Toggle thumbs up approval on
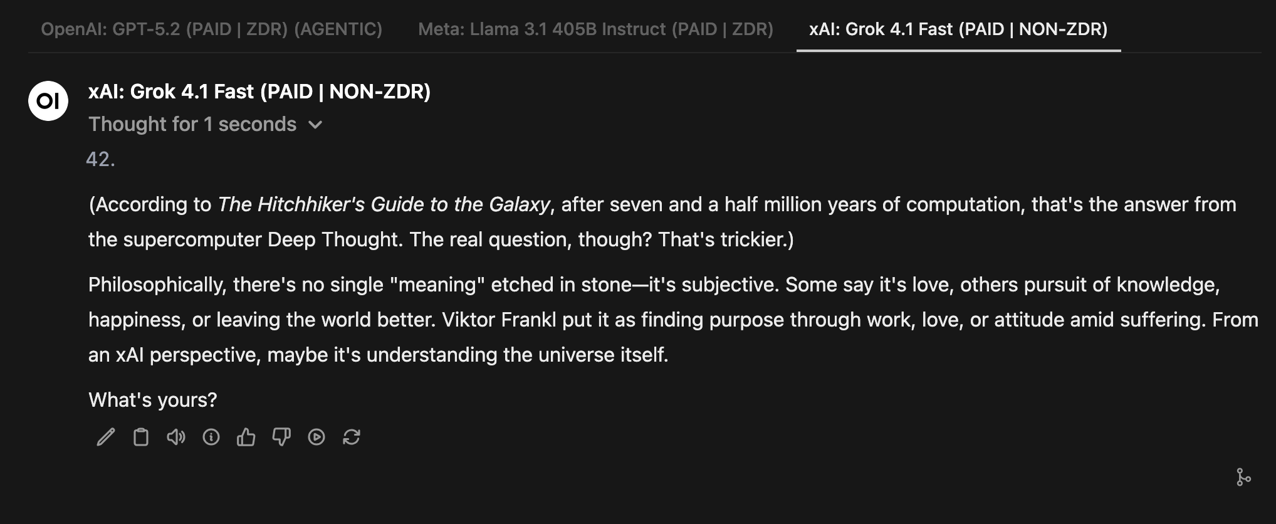This screenshot has height=524, width=1276. pos(246,437)
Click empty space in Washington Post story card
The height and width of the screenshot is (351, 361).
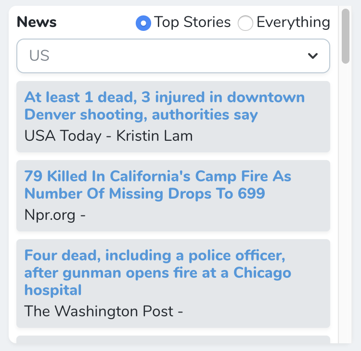click(260, 312)
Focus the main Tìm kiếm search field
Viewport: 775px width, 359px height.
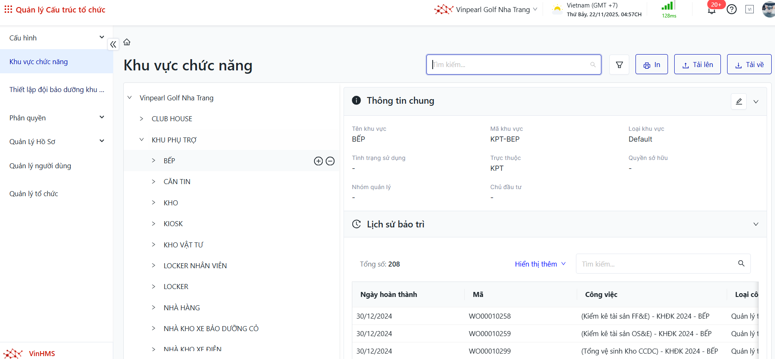(510, 65)
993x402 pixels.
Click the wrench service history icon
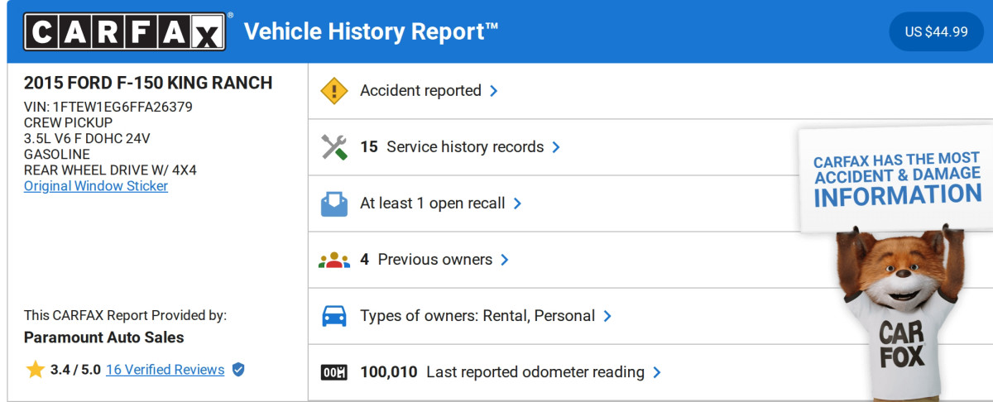[333, 147]
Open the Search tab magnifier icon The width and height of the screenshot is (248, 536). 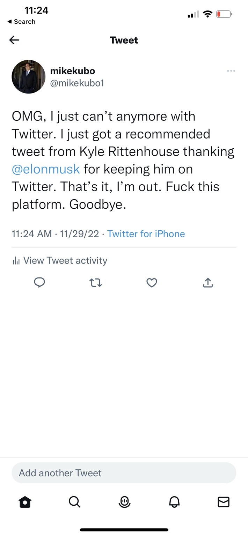point(74,502)
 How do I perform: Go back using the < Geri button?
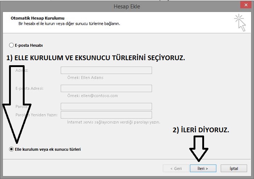pos(175,168)
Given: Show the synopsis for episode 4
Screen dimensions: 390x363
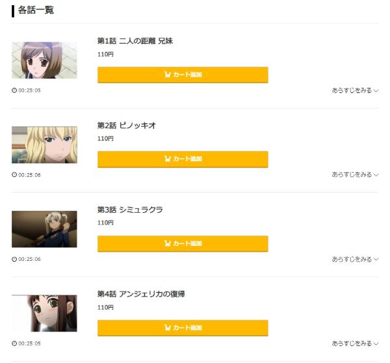Looking at the screenshot, I should [x=355, y=343].
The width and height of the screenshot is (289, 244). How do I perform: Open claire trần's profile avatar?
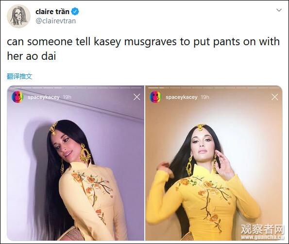point(18,16)
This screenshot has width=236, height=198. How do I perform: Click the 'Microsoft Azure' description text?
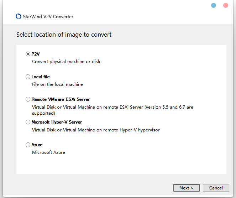pyautogui.click(x=49, y=152)
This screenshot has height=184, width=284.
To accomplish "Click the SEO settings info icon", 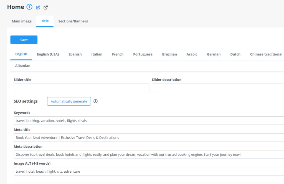I will 95,101.
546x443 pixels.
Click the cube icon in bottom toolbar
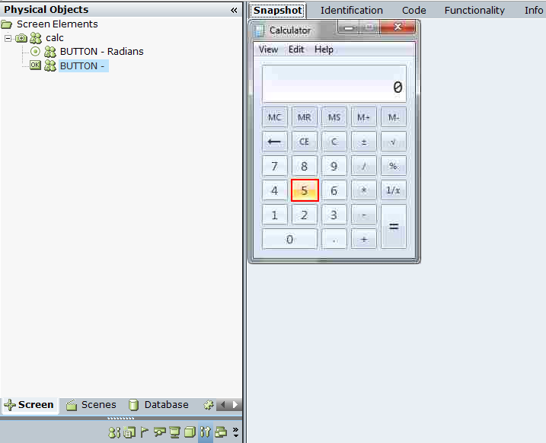(190, 432)
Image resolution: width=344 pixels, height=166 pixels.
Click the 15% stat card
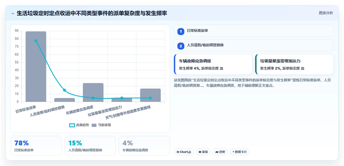(90, 146)
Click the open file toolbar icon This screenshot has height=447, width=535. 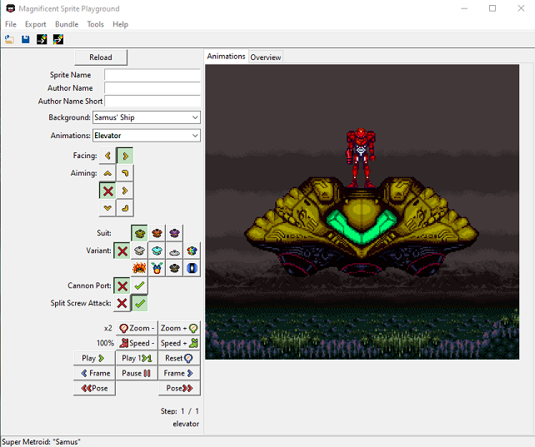click(x=9, y=39)
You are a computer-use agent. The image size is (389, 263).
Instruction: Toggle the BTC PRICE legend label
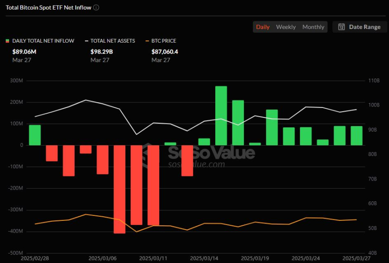coord(164,41)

===============

## WHAT THE EXERCISE ASKS
Your answer should be a single number: the count of lines above with the word "pixels".

## RESPONSE TO THE TASK
3